RECORD EXTRACTS =>
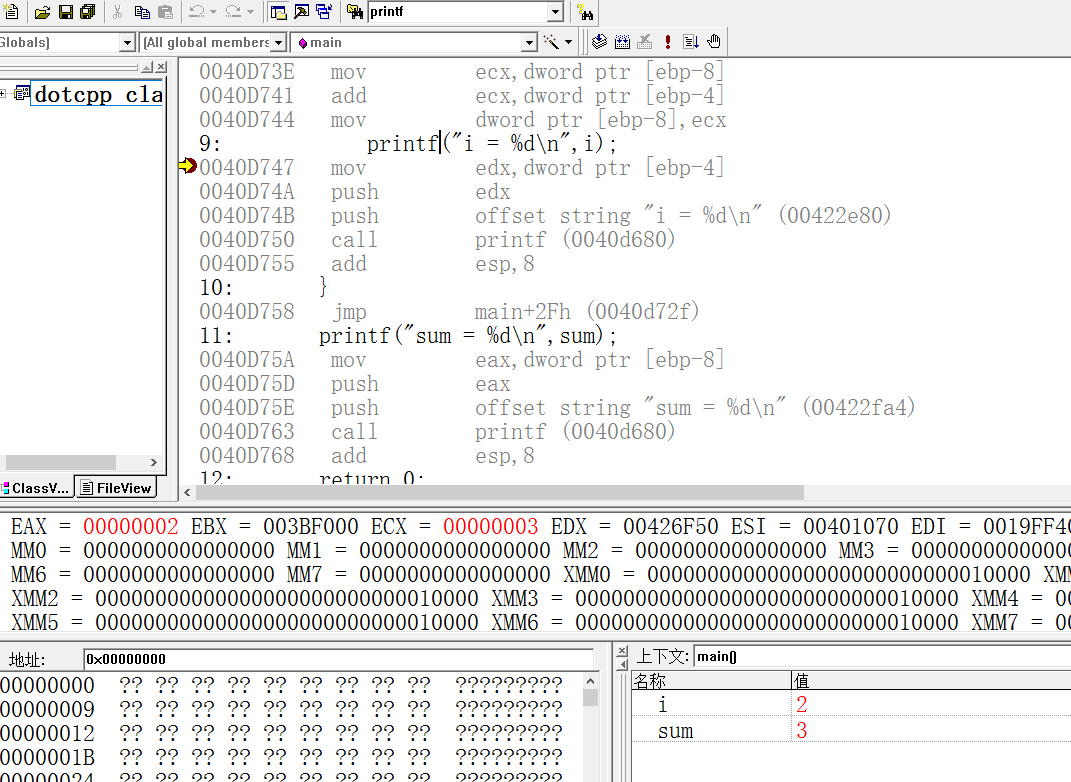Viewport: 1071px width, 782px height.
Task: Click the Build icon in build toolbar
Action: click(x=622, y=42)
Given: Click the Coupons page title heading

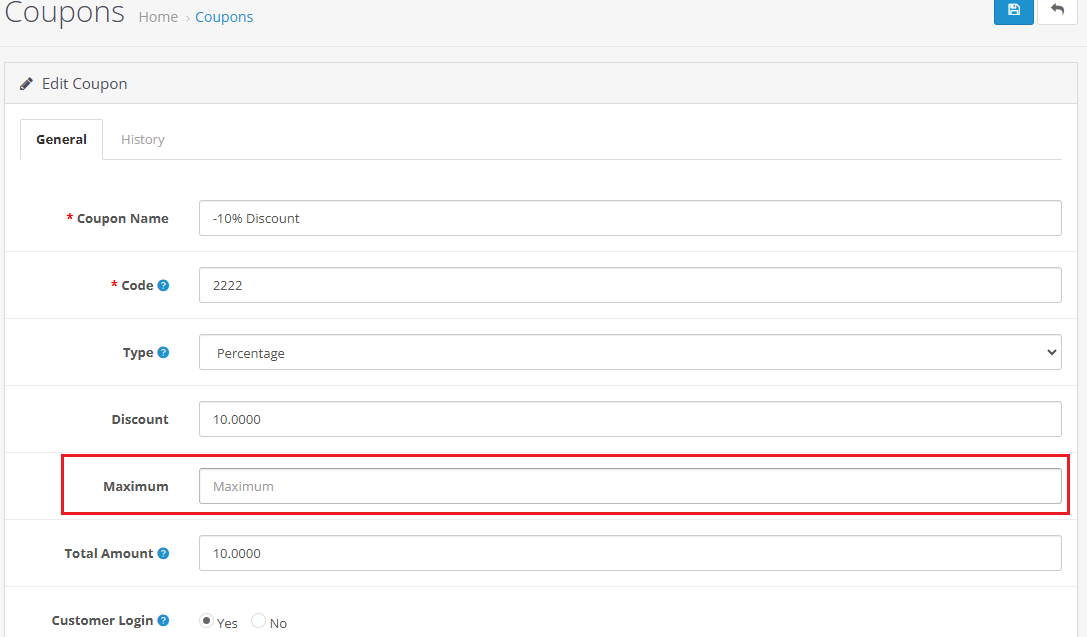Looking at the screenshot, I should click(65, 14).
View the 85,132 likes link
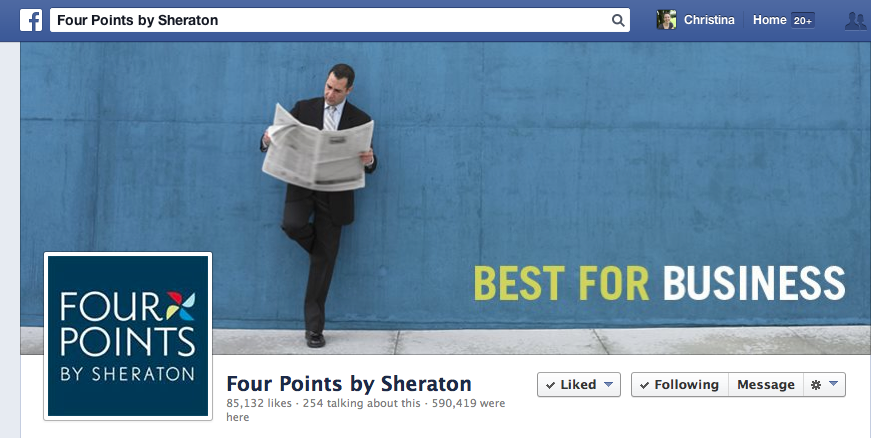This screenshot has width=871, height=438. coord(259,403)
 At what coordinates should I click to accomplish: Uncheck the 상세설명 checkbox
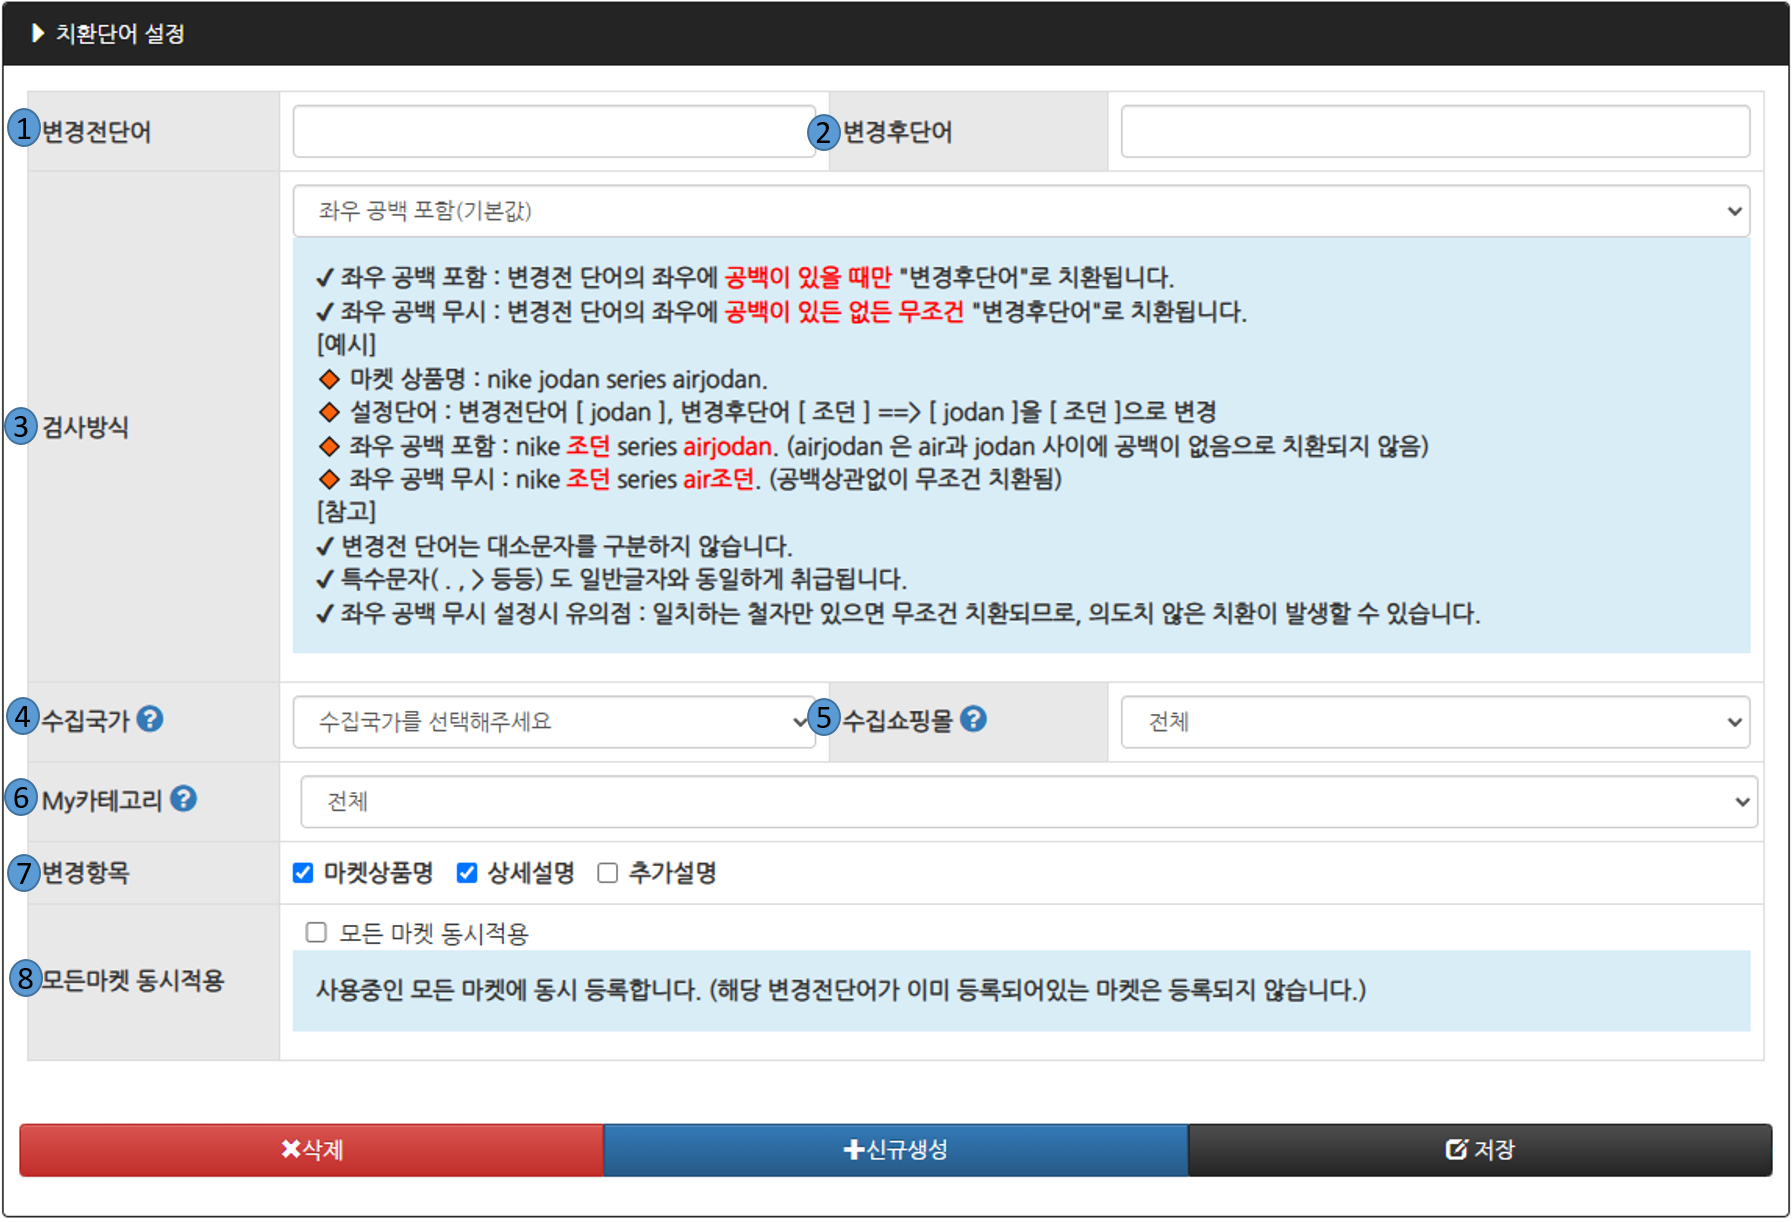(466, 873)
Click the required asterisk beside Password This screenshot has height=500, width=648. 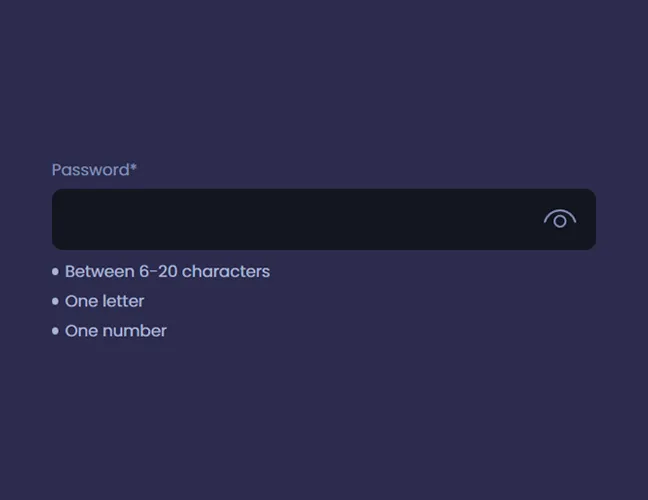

WHAT THE EXERCISE ASKS => Beginning with the line where "Given: Click the Coupons page title heading" appears, reproduce every remaining line of the listing above, the last one included, but none of the pictures.

OUTPUT =>
Given: Click the Coupons page title heading

Looking at the screenshot, I should click(65, 14).
View the 85,132 likes link
This screenshot has width=871, height=438. coord(259,403)
 At what coordinates should I click to accomplish: Uncheck the 상세설명 checkbox
(466, 873)
Click the required asterisk beside Password This screenshot has height=500, width=648. 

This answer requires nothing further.